Research output: Contribution to journalArticleScientificpeer-review

Abstract

Background
Preferred treatment for resectable oesophageal cancer is surgery with or without neoadjuvant treatment. However, oesophageal surgery has high morbidity and in vulnerable patients with co-morbidity other treatment modalities can be proposed. We examined determinants in decision making for surgery and factors affecting survival in patients with resectable oesophageal cancer in southern Netherlands.
Methods
All patients with resectable (T1-3, N0-1, M0-1A) oesophageal cancer (n = 849) diagnosed between 2003 and 2010 were selected from the population-based data of the Eindhoven Cancer Registry. Logistic regression analysis and multivariable Cox survival analysis were conducted to examine determinants of surgery and survival.
Results
Forty-five percent of the patients underwent surgery. In multivariable survival analysis only surgery, chemoradiation alone and tumour stage influenced overall survival (OS).
Patients aged ≥70 yrs, a low socioeconomic status (SES), one or more co-morbidities, cT1-tumours, cN1-tumours, a squamous-cell carcinoma, and those with a proximal tumour were significantly less often offered surgical resection.

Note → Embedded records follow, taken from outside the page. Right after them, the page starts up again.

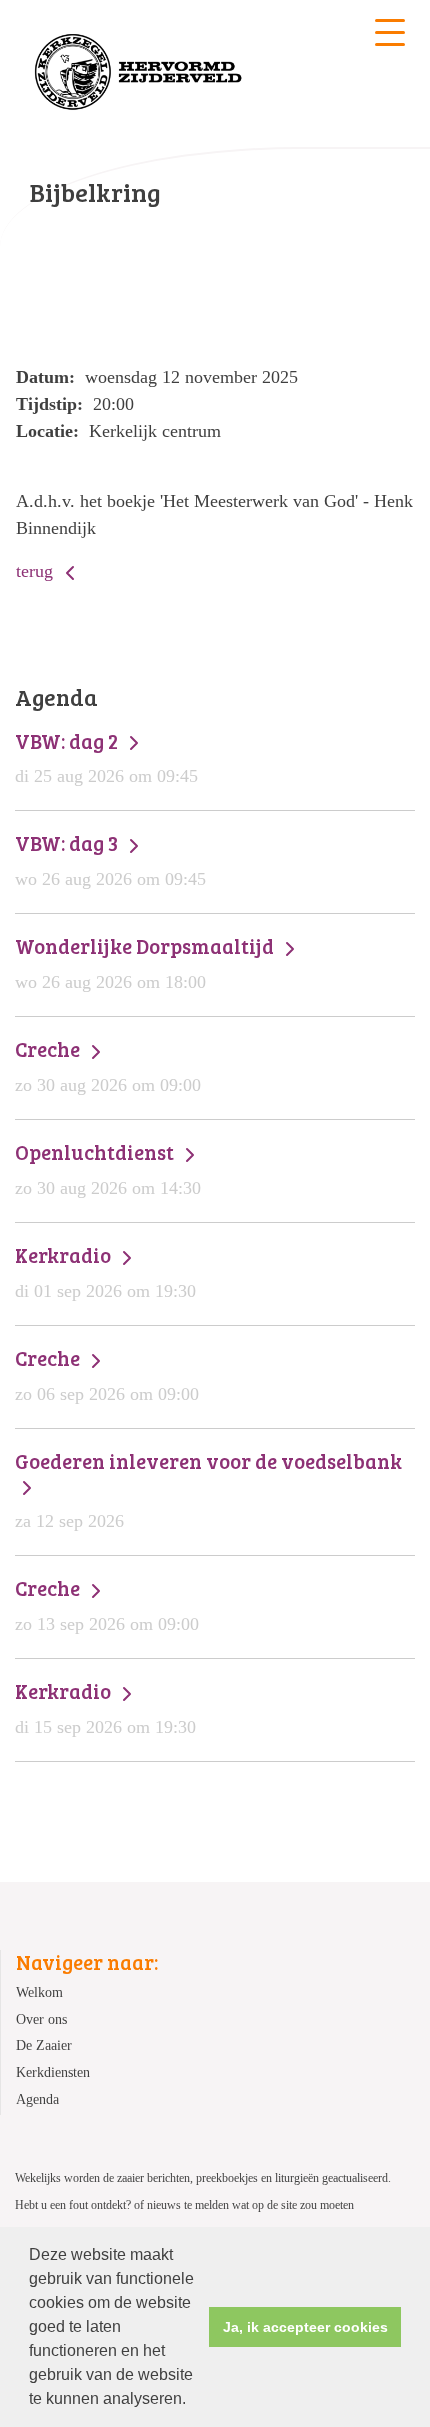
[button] (193, 2401)
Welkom (39, 1992)
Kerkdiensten (53, 2072)
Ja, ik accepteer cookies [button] (305, 2327)
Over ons (41, 2019)
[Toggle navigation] (390, 32)
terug (37, 571)
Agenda (37, 2099)
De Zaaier (44, 2045)
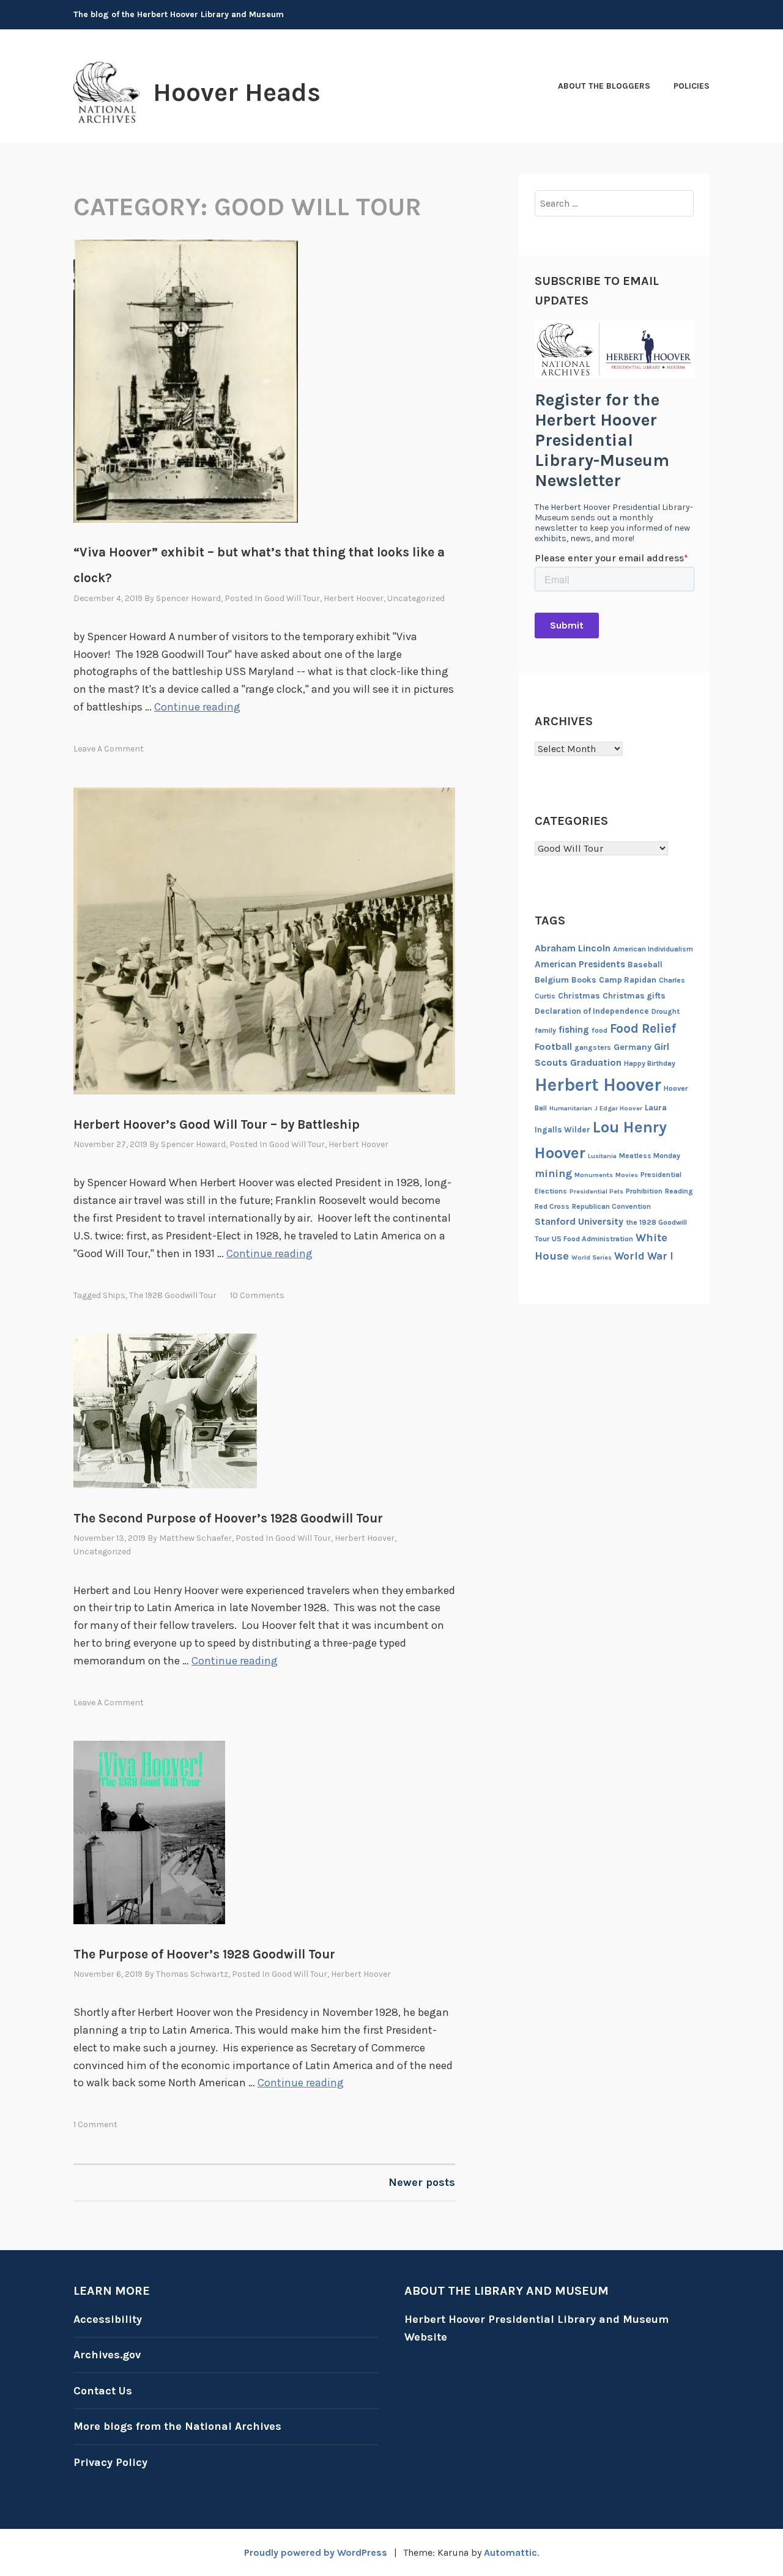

Older patients and patients with cT1 tumours were less likely to receive chemoradiation alone. Patients with clinically positive lymph nodes or a proximal tumour were more likely to receive chemoradiation alone.
Conclusion
Treatment modalities including surgery and chemoradiation alone as well as stage of disease were independent predictors of a better OS in patients with potentially resectable oesophageal cancer. Therefore, the decision to perform potentially curative treatment is of crucial importance to improve OS for patients with potentially resectable oesophageal cancer. Although age and SES had no significant influence on overall survival, a higher age and low SES negatively influenced the probability to propose potentially curative treatment.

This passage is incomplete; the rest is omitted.